Il bougea de quelques centimètres et le regretta aussitôt. Astrid avait vraiment fait du beau travail. Il regrettait que sa petite ruse sur le serment doué n’ait pas fonctionné: il n’avait pas été entièrement sûr de ce qu’il avançait, même s’il s’était énormément intéressés aux recherches menées par le Shaolin, étant donné qu’elles portaient sur le Don. Mais tout à l'heure, Bouda n’était apparemment pas arrivée aux même conclusions car elle était revenue quelques minutes plus tard en compagnie du Tiāncái et avait ordonné à Astrid de poursuivre la séance. Elle s’imaginait peut-être qu’elle arriverait éviter des mauvaises surprises? Silyen était prêt à parier le contraire. Le Tiāncái attendait simplement de recueillir assez de renseignement pour prendre le contrôle de la situation: il était le seul Doué présent, il écraserait littéralement les autres. Que sa belle-soeur ne veuille pas envisager cette possibilité était inquiétant, car elle était loin d’être stupide. Cela voulait dire qu’elle était prête à tout pour récupérer son Don, même à prendre des risques inconsidérés.
A quel moment avait-il laissé la situation lui échapper à ce point?
Lorsqu’il s’était entiché de Luke?
Lorsqu’il l’avait laissé repartir?
Il n’aurait dû jamais se précipiter tête baissée. Il aurait dû deviner le piège.
Silyen avait pourtant imposé un Silence à Bouda, à Astrid et à ce roturier doucereux, Faiers. Sa belle-soeur avait dû trouver un moyen de le contourner; elle avait probablement consigné ou enregistré ses souvenirs à quelque part, il ne voyait pas d’autre explication. Il n’aurait jamais dû sous-estimer la jeune femme à ce point. Cependant, il gardait un atout dans sa manche. Car Bouda avait peut-être pensé aux colliers mais elle avait oublié un détail.
C’est alors que la porte de la cellule s’ouvrit.
Le Tiāncái se tenait sur le seuil. Silyen pinça les lèvres et prit une grande inspiration. Il s’attendait à cette visite depuis qu’il avait tué son compagnon, c’était d’ailleurs pour ça qu’il avait titillé Bouda. Mais son stratagème avait échoué.
L’homme créa une boule lumineuse qui créa des ombres tremblotantes sur les murs et referma la porte sans bruit.
– Vous revoilà déjà ? Je vous manq…
Silyen n’arriva pas à articuler une syllabe de plus. Il eut l’impression qu’on venait de le bâillonner. C’était la première fois qu’il sentait le Don d’une autre personne à l’oeuvre sur lui depuis son enfance - où son père s’en était joyeusement servi pour lui apprendre ce qu’il appelait « le respect » - et il détesta aussitôt le sentiment d’impuissance qui l’envahit. Il afficha son rictus le plus méprisant.
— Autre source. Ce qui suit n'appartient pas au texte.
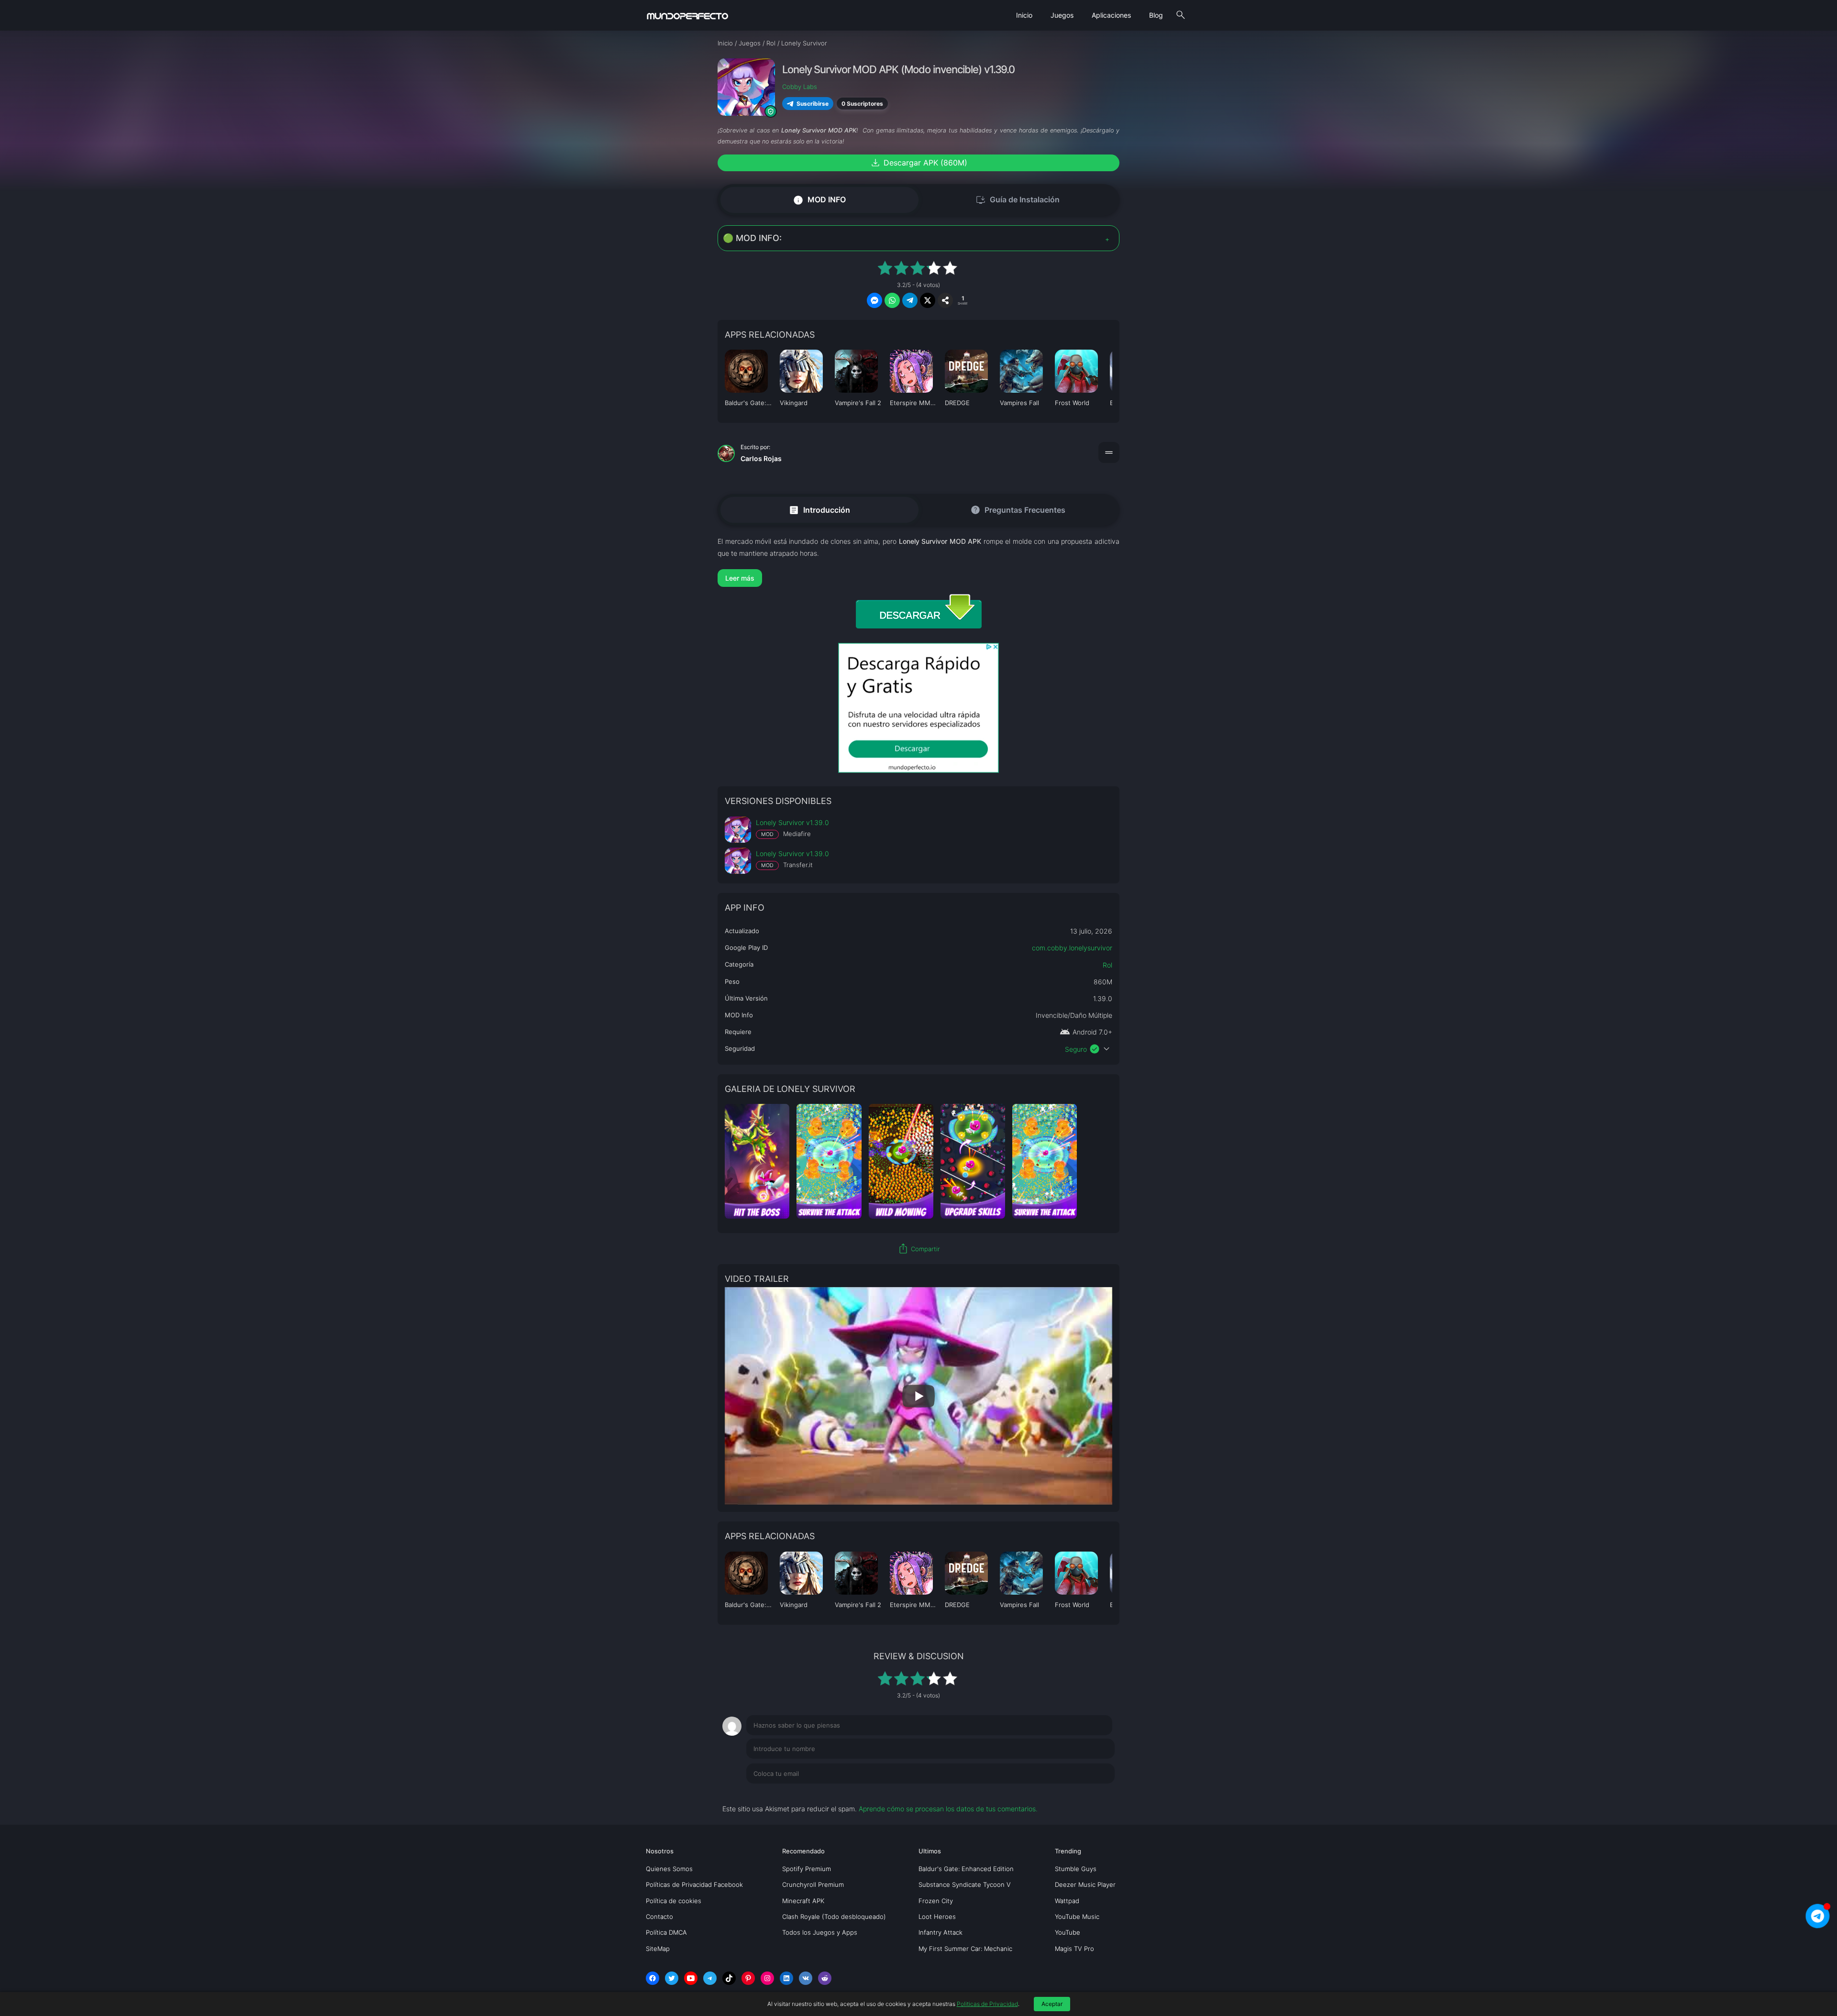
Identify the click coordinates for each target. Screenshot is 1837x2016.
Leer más (740, 578)
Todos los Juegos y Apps (819, 1932)
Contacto (659, 1916)
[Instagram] (767, 1978)
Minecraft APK (803, 1901)
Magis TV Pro (1074, 1948)
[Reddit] (824, 1978)
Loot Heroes (937, 1916)
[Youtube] (690, 1978)
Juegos (1062, 15)
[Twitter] (671, 1978)
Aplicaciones (1111, 15)
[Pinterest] (748, 1978)
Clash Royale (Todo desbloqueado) (834, 1916)
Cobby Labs (799, 86)
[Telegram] (710, 1978)
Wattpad (1067, 1901)
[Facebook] (652, 1978)
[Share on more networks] (945, 300)
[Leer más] (918, 578)
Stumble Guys (1075, 1869)
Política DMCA (666, 1932)
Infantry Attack (940, 1932)
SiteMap (658, 1948)
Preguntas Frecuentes (1017, 510)
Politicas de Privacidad (987, 2003)
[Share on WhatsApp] (892, 300)
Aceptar (1051, 2003)
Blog (1156, 15)
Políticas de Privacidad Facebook (694, 1884)
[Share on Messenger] (874, 300)
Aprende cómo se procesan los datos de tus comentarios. (948, 1809)
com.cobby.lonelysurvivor (1072, 948)
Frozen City (935, 1901)
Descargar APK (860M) (918, 162)
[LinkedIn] (786, 1978)
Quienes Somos (669, 1869)
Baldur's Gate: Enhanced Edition (966, 1869)
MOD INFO (819, 199)
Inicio (1024, 15)
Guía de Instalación (1017, 200)
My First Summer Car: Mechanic (965, 1948)
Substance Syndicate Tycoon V (964, 1884)
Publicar (1090, 1793)
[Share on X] (927, 300)
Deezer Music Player (1085, 1884)
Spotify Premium (806, 1869)
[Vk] (805, 1978)
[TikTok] (729, 1978)
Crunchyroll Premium (813, 1884)
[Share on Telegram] (910, 300)
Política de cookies (673, 1901)
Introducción (819, 509)
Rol (1107, 965)
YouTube (1067, 1932)
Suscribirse (812, 103)
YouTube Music (1077, 1916)
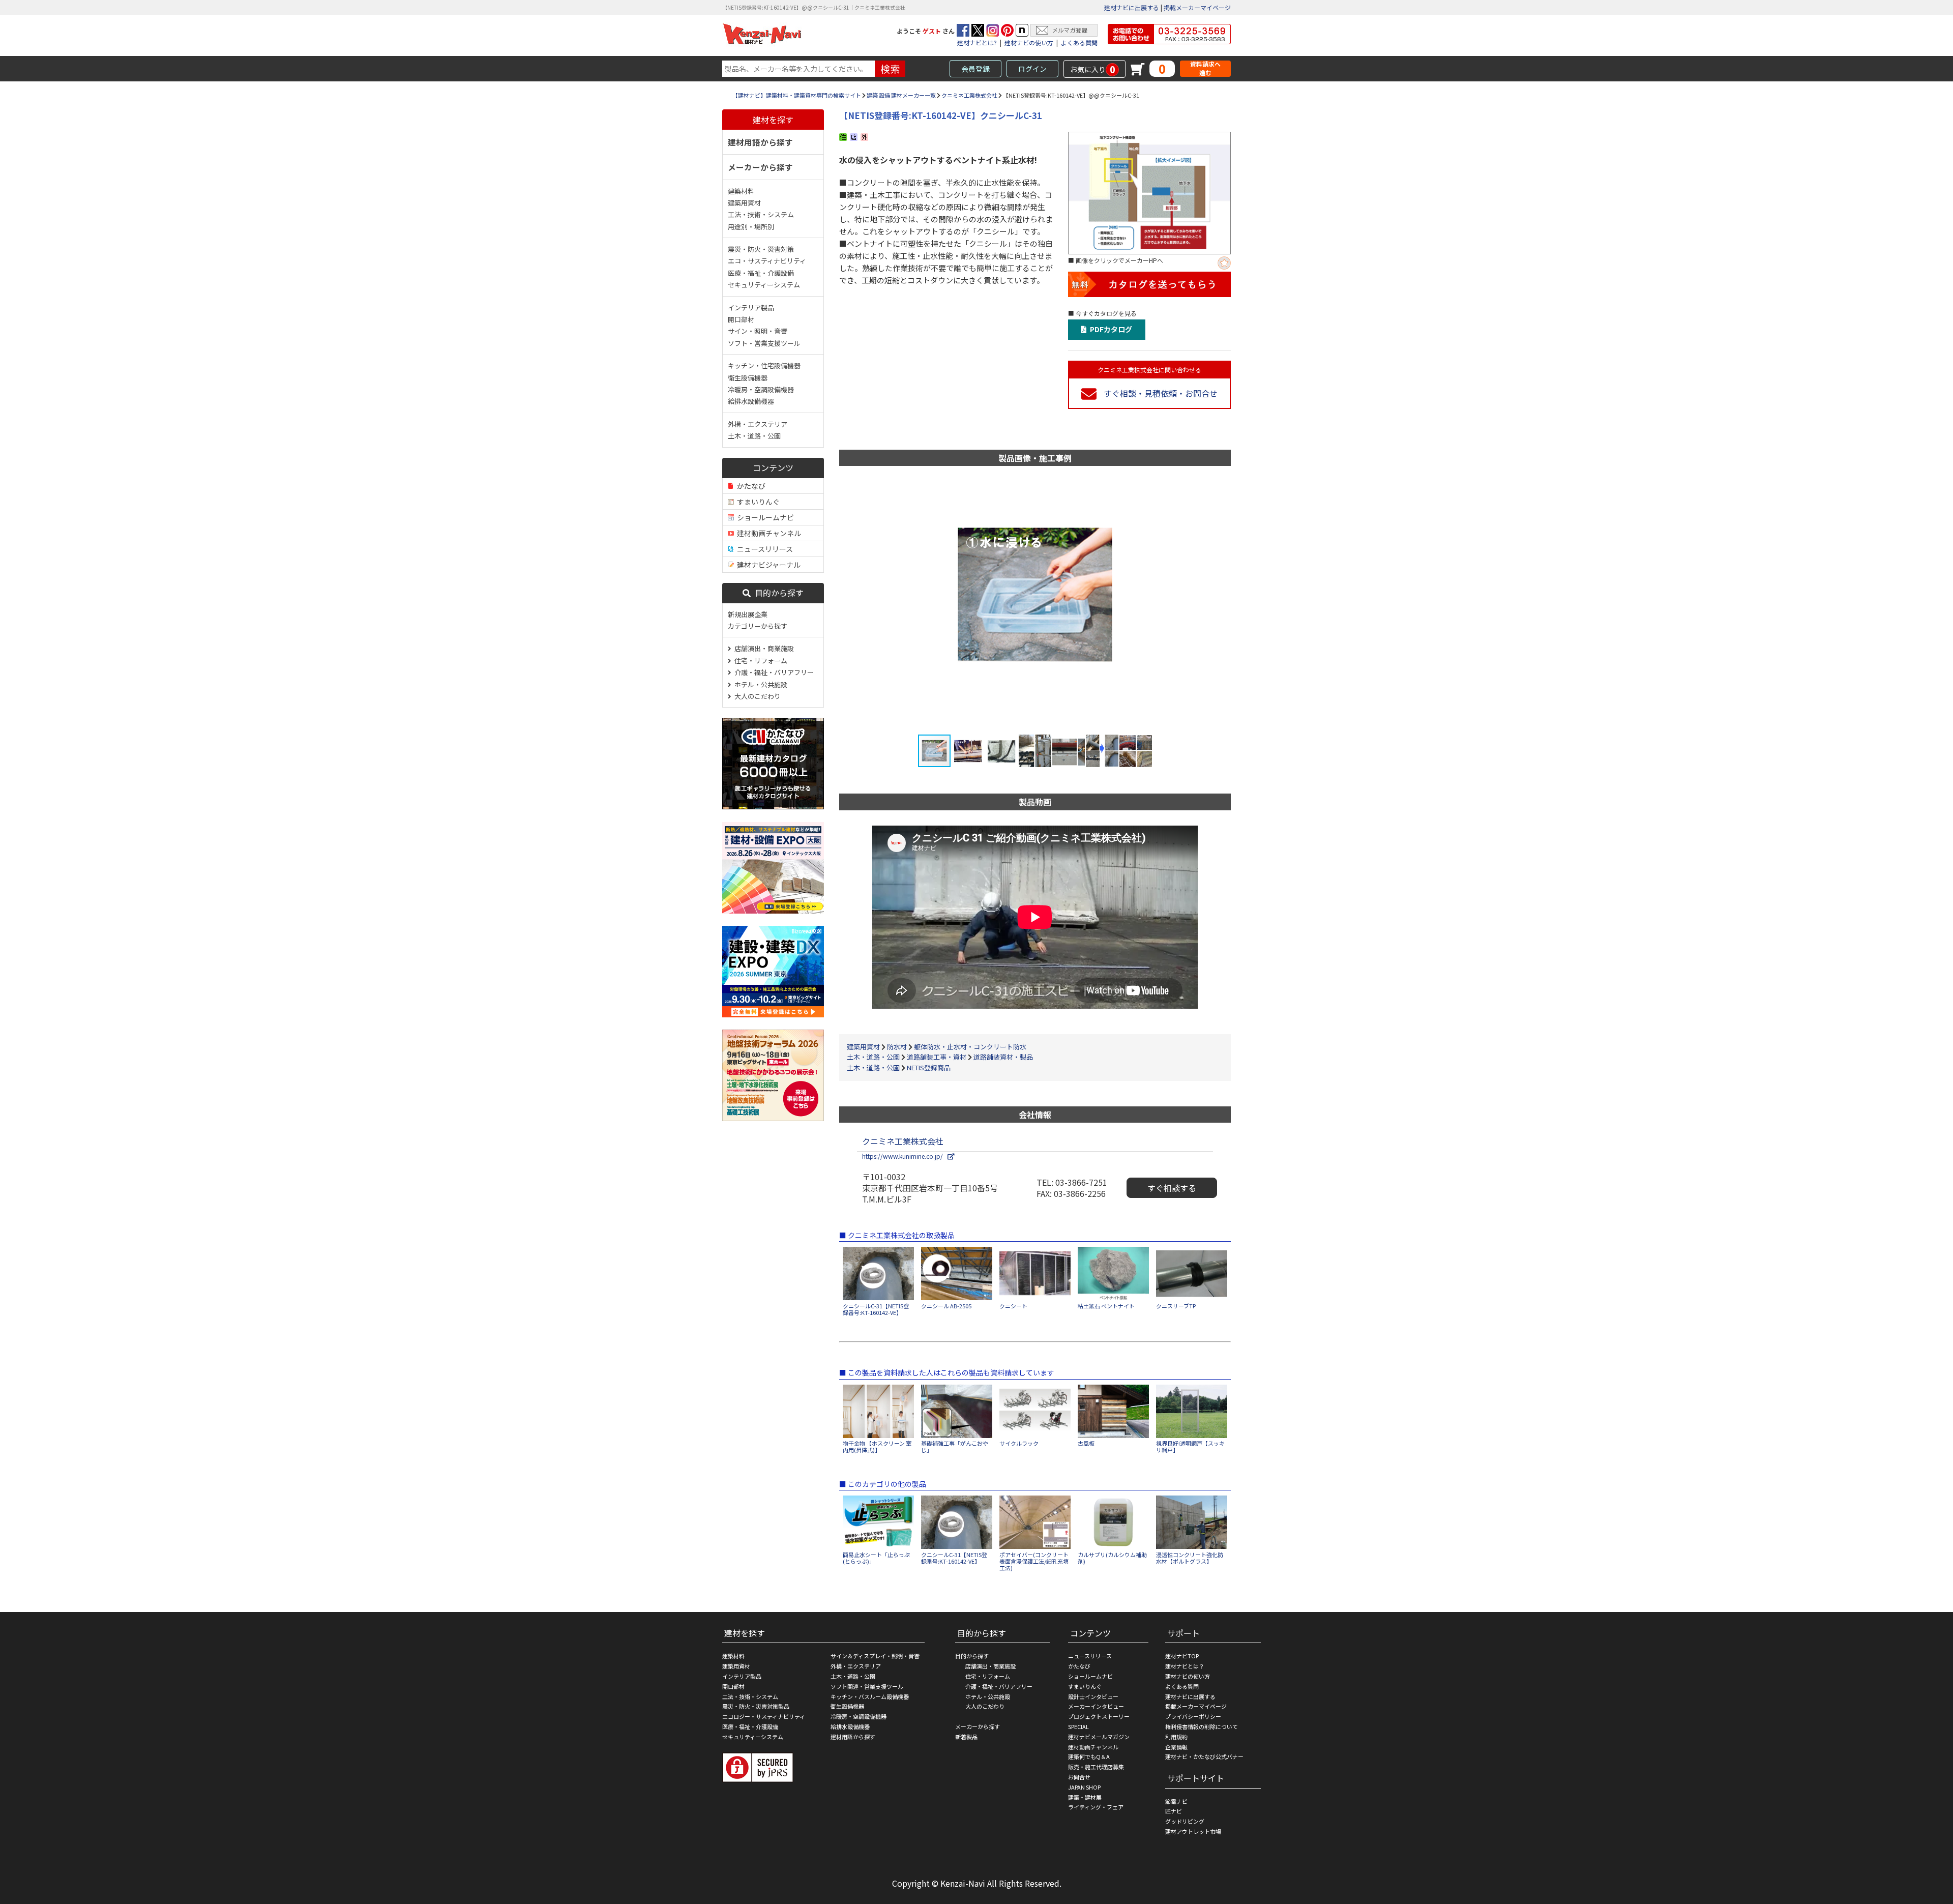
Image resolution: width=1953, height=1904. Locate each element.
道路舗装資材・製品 (1003, 1057)
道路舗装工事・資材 (936, 1057)
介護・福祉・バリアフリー (772, 672)
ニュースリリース (763, 549)
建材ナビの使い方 (1028, 42)
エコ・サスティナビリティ (767, 261)
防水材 (897, 1046)
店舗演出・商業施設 (762, 648)
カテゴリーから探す (757, 626)
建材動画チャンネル (767, 533)
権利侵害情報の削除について (1201, 1726)
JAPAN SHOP (1084, 1787)
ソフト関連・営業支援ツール (867, 1686)
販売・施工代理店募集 (1096, 1767)
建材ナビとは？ (1184, 1666)
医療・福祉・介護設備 (761, 273)
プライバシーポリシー (1193, 1716)
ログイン (1032, 69)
Le Tiāncái tourna autour de lui, puis sans crier gare, le roua de coups. Silyen tenta d’esquiver les premiers puis n’eut d’autre choix que de se rouler en boule pour tenter de se protéger. La douleur était aussi scandaleuse que tout à l’heure et chaque nouvelle coup ravivait ses blessures. Enfin, le déchaînement de violence s’arrêta et l’Egal sentit qu’on le tournait sur le dos. Il tenta de bouger mais il était comme paralysé. Encore le Don. L’autre était en train de le forcer à obéir et c’était extrêmement désagréable. Le Tiāncái se pencha jusqu’à ce que son visage soit à quelques centimètres du sien:
– Tu vas payer pour Akira. Et tu vas me dire comment tu as retiré le Don d’un pays entier, gronda-t-il.
Silyen tenta de réfréner la stupide terreur qu’il sentait monter en lui, sentant l’autre lui caresser le visage puis les lèvres, avant de le gifler violemment.
Il reprit ses esprits. Il lui suffisait de compartimenter sa conscience, comme il avait essayé de le faire tout à l’heure, sans succès, étant donné son état de faiblesse. Tout ce qu’il avait réussi à accomplir, c’était de couper le lien afin d’épargner à Luke de ressentir ses souffrances. Il espérait avoir regagné suffisamment de forces depuis. Sauf qu’il se heurta au Don de l’autre, qui avait prévu sa manoeuvre.
Le Tiāncái eut un sourire narquois. Il se releva et se débarrassa de sa chemise, qu’il laissa négligemment tomber par terre, puis de son pantalon.
– Les coups, ce n’était qu’un avant-goût… souffla-t-il avec un sourire mauvais.